Mandagomphodon Temporal range: Anisian ~247–242 Ma PreꞒ Ꞓ O S D C P T J K Pg N ↓

Scientific classification
- Domain: Eukaryota
- Kingdom: Animalia
- Phylum: Chordata
- Clade: Synapsida
- Clade: Therapsida
- Clade: Cynodontia
- Family: †Traversodontidae
- Subfamily: †Arctotraversodontinae
- Genus: †Mandagomphodon Hopson, 2013
- Type species: †Scalenodon hirschsoni (Crompton, 1972)

= Mandagomphodon =

Extinct genus of cynodonts

Mandagomphodon is an extinct genus of traversodontid cynodonts from the Middle Triassic Lifua Member of the Manda Beds of Ruhuhu Valley, Tanzania. The type species Mandagomphodon hirschsoni was named by Crompton in 1972 as a species referable to Scalenodon. Later studies, including a 2003 phylogenetic analysis of traversodontid relationships, did not find the species of Scalenodon from the Manda Formation to form a single clade, meaning that many were not referable to the genus.
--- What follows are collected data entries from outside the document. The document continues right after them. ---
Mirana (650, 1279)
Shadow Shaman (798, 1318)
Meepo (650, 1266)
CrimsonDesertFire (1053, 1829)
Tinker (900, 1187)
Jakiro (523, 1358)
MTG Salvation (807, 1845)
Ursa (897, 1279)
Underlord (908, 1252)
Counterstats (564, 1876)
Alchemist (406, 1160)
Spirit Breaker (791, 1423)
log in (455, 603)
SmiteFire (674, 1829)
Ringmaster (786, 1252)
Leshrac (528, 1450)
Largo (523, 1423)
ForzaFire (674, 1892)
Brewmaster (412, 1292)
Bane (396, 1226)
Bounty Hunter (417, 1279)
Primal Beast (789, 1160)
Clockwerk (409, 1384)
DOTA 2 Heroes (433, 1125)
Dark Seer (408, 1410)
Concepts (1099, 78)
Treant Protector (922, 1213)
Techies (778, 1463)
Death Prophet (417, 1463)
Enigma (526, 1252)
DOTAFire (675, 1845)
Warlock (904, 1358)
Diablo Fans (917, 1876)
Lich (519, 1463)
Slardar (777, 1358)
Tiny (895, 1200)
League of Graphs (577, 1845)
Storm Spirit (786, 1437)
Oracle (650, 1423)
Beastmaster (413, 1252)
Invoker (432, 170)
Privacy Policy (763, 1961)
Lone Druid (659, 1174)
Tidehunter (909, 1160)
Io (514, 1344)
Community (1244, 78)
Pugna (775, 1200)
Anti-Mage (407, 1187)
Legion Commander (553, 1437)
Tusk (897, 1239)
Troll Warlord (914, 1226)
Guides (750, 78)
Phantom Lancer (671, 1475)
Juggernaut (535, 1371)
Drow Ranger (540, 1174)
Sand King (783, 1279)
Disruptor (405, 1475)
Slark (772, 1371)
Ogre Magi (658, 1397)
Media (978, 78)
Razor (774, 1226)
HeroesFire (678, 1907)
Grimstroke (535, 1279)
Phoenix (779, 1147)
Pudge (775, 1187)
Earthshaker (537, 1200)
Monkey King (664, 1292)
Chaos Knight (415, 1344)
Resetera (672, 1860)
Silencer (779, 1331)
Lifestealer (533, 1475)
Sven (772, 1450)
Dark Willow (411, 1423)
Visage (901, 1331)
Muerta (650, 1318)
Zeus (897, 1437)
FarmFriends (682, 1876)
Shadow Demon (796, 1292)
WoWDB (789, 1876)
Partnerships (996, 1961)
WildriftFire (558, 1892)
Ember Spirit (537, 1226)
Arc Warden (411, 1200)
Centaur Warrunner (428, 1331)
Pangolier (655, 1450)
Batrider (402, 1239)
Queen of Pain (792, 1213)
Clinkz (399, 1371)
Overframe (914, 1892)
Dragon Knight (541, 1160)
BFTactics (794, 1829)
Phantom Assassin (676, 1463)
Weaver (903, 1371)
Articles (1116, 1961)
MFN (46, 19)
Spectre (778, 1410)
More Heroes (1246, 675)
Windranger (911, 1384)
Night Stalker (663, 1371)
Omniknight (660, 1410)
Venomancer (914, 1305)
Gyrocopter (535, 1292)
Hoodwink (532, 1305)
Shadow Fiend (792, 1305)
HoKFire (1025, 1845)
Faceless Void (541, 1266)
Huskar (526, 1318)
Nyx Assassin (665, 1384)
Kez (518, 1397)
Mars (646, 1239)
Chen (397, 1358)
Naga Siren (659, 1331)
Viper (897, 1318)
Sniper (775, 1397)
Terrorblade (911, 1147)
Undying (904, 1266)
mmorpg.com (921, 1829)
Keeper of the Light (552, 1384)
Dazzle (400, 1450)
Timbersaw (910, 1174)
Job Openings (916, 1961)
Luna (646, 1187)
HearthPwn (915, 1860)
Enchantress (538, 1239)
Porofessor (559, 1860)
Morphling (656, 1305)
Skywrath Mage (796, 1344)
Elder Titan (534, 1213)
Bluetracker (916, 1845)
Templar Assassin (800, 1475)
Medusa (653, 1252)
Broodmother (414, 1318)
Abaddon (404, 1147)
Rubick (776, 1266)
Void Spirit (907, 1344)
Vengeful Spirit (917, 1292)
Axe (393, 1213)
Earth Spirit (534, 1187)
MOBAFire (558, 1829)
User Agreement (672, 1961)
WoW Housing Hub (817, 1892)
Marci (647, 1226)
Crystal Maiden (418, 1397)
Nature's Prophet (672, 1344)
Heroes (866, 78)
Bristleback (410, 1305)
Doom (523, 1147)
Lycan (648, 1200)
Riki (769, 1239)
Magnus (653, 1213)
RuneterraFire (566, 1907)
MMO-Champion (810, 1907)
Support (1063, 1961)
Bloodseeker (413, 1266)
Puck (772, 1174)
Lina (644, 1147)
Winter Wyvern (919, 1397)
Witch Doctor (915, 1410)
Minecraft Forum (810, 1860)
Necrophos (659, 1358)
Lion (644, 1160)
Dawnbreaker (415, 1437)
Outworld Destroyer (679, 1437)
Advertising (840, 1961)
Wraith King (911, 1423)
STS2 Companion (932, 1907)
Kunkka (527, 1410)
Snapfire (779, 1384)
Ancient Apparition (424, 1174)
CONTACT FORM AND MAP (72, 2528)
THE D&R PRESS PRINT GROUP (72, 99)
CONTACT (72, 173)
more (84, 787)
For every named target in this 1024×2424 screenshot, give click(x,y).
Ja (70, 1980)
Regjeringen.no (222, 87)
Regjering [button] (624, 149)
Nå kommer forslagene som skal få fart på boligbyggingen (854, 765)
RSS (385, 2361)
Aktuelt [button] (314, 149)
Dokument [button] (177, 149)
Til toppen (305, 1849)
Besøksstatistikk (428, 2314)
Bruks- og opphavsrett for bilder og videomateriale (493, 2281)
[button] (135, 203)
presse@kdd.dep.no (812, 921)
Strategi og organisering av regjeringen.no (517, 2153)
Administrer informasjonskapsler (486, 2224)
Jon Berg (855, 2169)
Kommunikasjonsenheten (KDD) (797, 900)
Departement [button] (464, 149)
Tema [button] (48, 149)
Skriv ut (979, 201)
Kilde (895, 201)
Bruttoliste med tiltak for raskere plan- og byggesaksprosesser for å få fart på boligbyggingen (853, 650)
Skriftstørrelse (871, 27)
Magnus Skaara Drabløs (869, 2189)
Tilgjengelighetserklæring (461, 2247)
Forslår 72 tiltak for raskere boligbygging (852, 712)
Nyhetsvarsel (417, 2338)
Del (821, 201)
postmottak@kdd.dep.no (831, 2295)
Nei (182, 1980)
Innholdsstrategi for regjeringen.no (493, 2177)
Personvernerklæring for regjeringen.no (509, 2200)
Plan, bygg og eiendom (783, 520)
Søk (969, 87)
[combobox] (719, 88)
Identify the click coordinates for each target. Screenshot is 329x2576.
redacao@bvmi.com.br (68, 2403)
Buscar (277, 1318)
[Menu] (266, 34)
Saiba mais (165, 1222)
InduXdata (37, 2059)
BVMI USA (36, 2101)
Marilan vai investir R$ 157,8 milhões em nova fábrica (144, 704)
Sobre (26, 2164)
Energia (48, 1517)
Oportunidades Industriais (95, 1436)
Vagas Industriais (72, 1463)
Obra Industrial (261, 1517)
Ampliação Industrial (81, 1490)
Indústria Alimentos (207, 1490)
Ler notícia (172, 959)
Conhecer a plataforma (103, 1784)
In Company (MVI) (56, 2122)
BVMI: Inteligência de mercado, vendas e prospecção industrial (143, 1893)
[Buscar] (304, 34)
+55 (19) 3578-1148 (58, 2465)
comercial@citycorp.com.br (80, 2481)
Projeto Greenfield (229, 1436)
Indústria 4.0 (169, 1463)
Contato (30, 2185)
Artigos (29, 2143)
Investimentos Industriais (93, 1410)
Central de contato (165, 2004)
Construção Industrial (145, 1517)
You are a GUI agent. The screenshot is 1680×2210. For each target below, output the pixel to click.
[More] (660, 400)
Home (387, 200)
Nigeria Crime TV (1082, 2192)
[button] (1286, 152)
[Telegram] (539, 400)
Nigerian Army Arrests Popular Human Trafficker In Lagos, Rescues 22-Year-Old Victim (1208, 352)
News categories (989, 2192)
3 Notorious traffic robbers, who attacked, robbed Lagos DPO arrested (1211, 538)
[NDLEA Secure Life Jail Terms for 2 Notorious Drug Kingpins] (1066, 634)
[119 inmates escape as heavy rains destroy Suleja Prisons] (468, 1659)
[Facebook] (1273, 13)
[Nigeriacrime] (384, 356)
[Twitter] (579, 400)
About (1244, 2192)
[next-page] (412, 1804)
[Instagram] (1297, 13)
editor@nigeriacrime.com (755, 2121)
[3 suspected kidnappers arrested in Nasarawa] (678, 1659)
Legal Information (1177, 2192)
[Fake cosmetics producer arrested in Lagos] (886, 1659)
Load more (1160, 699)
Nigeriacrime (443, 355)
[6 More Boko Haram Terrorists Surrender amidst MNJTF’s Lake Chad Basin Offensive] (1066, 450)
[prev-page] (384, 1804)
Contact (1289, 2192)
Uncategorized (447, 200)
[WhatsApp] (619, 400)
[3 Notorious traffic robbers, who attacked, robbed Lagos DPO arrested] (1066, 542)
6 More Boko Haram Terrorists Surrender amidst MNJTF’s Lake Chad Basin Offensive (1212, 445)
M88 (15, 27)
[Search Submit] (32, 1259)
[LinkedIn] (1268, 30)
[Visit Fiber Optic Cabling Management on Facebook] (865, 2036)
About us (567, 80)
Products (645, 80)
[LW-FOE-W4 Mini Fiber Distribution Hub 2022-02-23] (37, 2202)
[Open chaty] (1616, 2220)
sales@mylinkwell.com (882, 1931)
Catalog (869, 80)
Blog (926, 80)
The study suggested that S. hirschsoni had more in common with other traversodontids like Luangwa. S. attridgei was viewed as a possible synonym of S. charigi, which was also found to be only distantly related to S. angustifrons. Therefore, a new generic name Mandagomphodon was erected for S. hirschsoni by James A. Hopson in 2013.